**MATERIAL TO PROCESS**.
____

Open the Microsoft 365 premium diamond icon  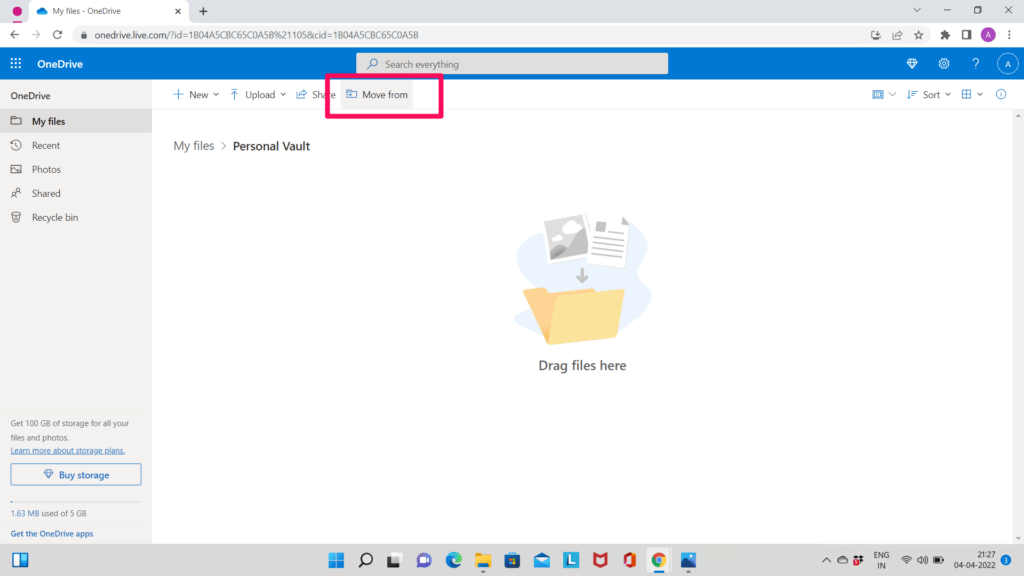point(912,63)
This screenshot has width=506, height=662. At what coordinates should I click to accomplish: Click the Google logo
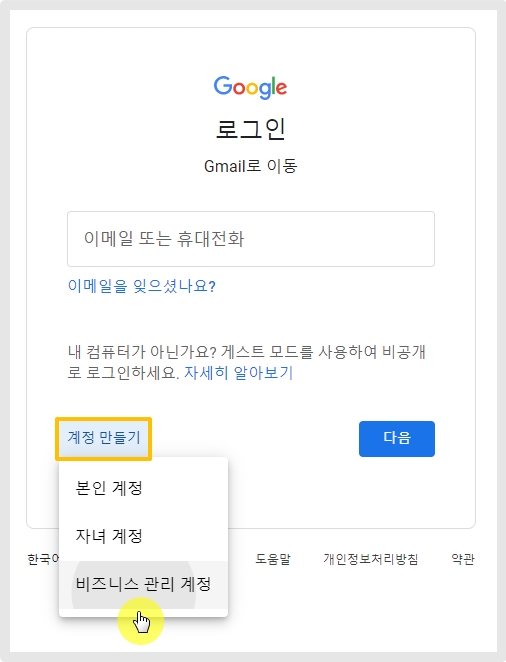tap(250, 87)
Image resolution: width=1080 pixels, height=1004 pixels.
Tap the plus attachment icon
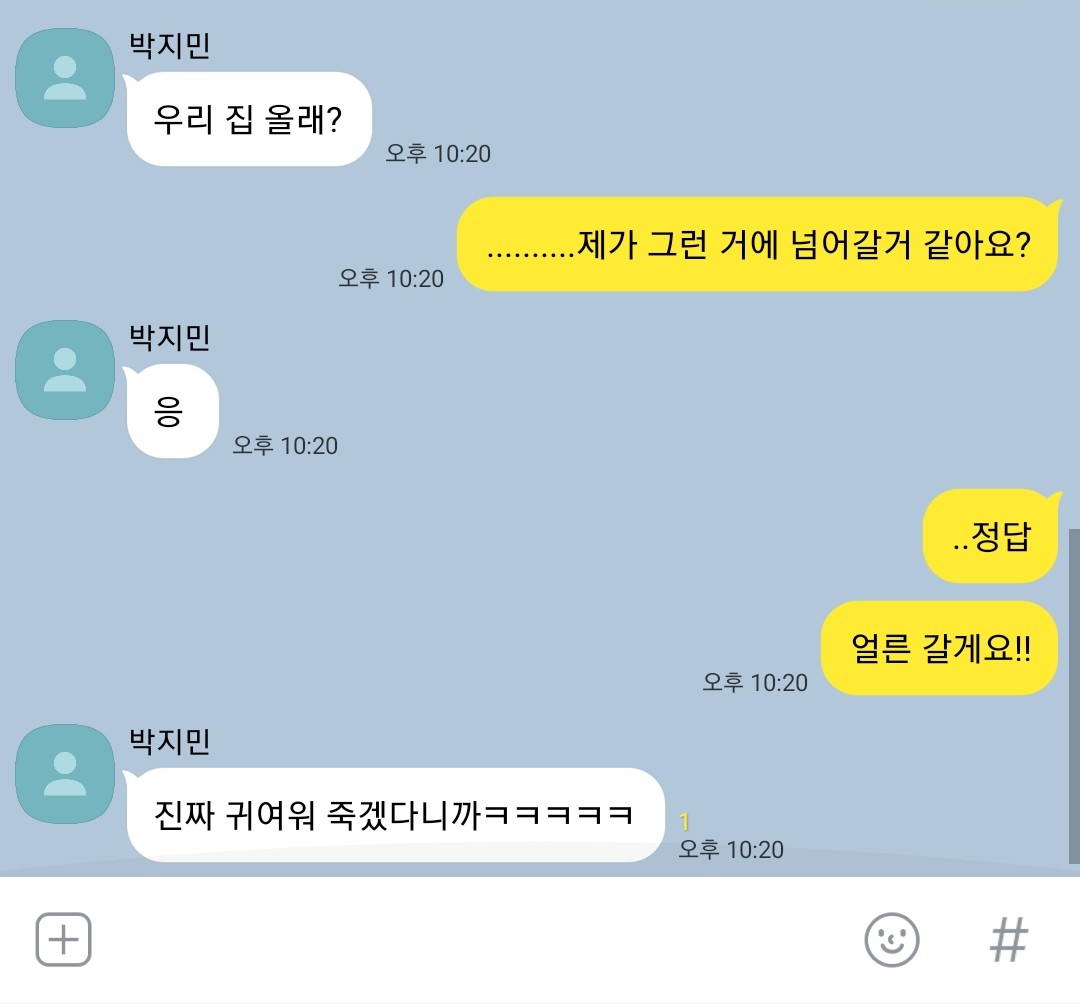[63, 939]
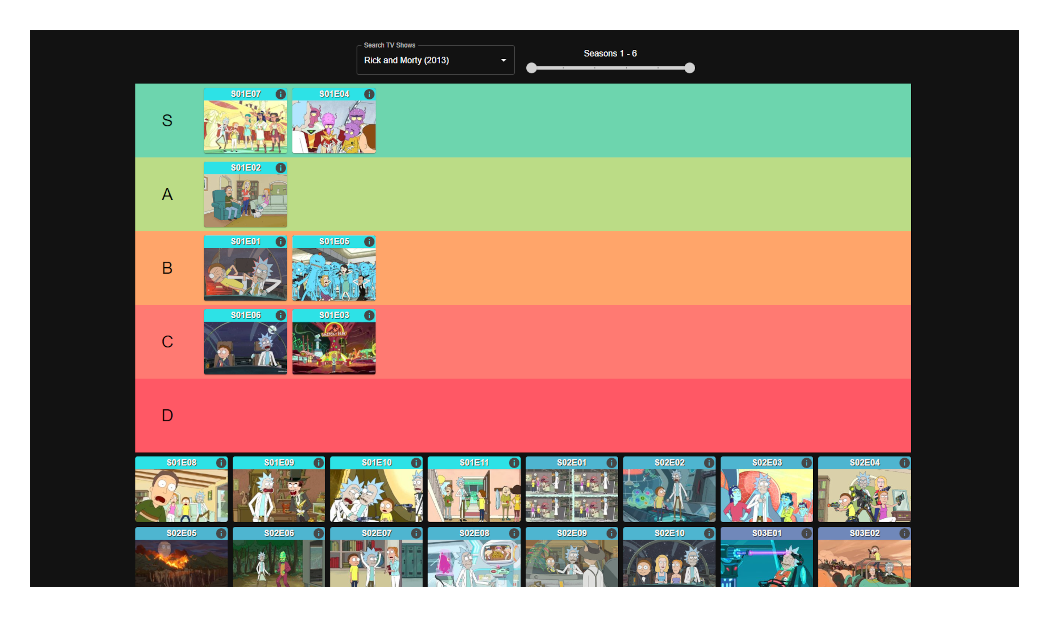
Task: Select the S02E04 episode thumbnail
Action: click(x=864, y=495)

____

**YOUR INSTRUCTIONS**.
Copy the rows verbatim, from the line containing "This screenshot has" through the last row, including both ends. Omit the pictures from your copy.

**RESPONSE FOR THIS EXERCISE**.
This screenshot has width=506, height=662. At what coordinates should I click to accomplish: Click the Google logo
tap(250, 87)
Image resolution: width=1080 pixels, height=1004 pixels.
Tap the plus attachment icon
[63, 939]
Task: Select the S02E04 episode thumbnail
Action: click(x=864, y=495)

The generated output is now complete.